Oligopolis Bandar Pulsa

Ilustrasi: shutterstock.
Ilustrasi: shutterstock.

MERGER Indosat dan Tri lepas dari perhatian publik. Diperkirakan, dengan merger, nilai kedua perusahaan penyedia jasa telekomunikasi ini mencapai Rp 85 triliun. 

Bergabungnya dua perusahaan ini juga membuat penguasaan pasar keduanya semakin besar. Indosat menguasai 16 persen pasar, sedangkan Tri sekitar 19 persen dari 200 juta pengguna seluler di tanah air. Ini angka yang besar. Merger ini memungkinkan mereka sangat dominan terhadap pesaingnya.

Lalu apa peran pemerintah? Apa usaha pemerintah dalam mengatasi masalah bersatunya perusahaan- perusahaan besar yang semakin lama semakin mengontrol pasar dan mengontrol harga? 

Apa pula yang dilakukan Komisi Pengawasan Persaingan Usaha dalam menyelamatkan kantong konsumen di era digitalisasi? Apakah pemerintah mengambil langkah-langkah strategis untuk menyelamatkan anak-anak orang miskin atas kebutuhan pulsa murah sekolah online?

Secara teori katanya kalau banyak pemain masuk ke pasar maka harga akan lebih kompetitif dan menjadi murah. Perusahaan makin efisien karena harus menang dalam bersaing. Kalau demikian bukankah tugas pemerintah membuat iklim usaha yang sehat, semua pihak bisa masuk ke pasar, memastikan tidak ada bandar besar yang mengendalikan pasar.

Apa yang terjadi sekarang? perusahaan perusahaan telekomunikasi merger bergabung. Bisnis ini, semakin lama, semakin oligopolistik. Mereka menguasai pasar dalam kelompok yang saling bersepakat, satu sama lain, dalam semua hal. Termasuk kemungkinan mengatur harga bersama dengan cara “berbisik-bisik”.

Mereka memainkan harga pulsa. Mempertahankan harga agar tetap mahal. Tidak ada yang bisa menurunkan. Masyarakat harus online. Ada pulsa yang dibayar dengan uang negara. Tapi ada pulsa yang terpaksa dibeli oleh rakyat dengan mengorbankan anggaran membeli beli beras, daging, dan buah-buahan. Akibatnya, rakyat tak lagi makan daging dan buah.

Makin lama harga pulsa makin mencekik.

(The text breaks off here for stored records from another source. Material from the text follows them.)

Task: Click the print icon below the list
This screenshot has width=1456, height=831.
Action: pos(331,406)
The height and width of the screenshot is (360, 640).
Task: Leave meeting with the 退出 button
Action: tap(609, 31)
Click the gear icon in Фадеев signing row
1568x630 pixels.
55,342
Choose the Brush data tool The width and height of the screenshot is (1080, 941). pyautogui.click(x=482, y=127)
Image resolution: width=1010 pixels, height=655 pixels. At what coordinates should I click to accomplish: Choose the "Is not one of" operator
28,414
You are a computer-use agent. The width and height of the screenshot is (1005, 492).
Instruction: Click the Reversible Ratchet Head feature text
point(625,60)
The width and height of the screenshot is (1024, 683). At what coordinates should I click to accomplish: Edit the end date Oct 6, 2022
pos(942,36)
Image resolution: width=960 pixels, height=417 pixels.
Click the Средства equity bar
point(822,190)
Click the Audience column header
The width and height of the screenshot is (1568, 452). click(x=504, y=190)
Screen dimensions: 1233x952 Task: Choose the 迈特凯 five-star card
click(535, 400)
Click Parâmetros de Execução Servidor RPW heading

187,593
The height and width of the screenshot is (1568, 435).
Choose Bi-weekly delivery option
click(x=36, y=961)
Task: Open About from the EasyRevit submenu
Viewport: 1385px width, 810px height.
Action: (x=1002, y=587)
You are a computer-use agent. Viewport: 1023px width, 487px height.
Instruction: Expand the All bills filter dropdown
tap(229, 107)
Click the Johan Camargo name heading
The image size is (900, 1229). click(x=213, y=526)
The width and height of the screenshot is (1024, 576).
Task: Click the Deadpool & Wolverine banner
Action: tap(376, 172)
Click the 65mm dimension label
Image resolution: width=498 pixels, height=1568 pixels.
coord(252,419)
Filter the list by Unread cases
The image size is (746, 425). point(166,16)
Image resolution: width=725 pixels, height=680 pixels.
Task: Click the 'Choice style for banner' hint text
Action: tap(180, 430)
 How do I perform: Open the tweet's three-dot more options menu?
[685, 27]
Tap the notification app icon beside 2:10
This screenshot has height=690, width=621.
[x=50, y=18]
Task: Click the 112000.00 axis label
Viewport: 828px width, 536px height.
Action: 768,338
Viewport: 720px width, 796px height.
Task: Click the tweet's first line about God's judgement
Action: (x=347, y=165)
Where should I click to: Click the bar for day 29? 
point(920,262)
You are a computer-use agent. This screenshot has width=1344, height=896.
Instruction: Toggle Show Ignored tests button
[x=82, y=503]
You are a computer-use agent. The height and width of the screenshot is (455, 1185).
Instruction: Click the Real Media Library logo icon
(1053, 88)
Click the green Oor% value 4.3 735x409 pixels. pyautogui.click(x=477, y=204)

Sekian kilobita, sekian megabita, semua tidak bisa menimbang beratnya pulsa. Kita percaya saja beli sekian lalu sekian mega atau giga. tidak ada satupun lembaga yang membantu rakyat menimbang beratnya pulsa yang mereka, perusahaan oligopolis, jual di pasaran. 

Harga yang mereka sepakati secara tertutup, dalam ruang tersembunyi. Tak ada kesempatan tawar menawar harga antara bandar oligopolis ini dengan pembeli; rakyat jelata. 

Pemerintah seharusnya berpikir ulang saat membiarkan dan memberi izin perusahaan raksasa penjual pulsa ini bergabung. Mereka akan menjadi kekuatan yang sangat haus dan lapar dalam menguras isi kantong rakyat di era digitalisasi.

| Penulis adalah peneliti Asosiasi Ekonomi Politik Indonesia (AEPI).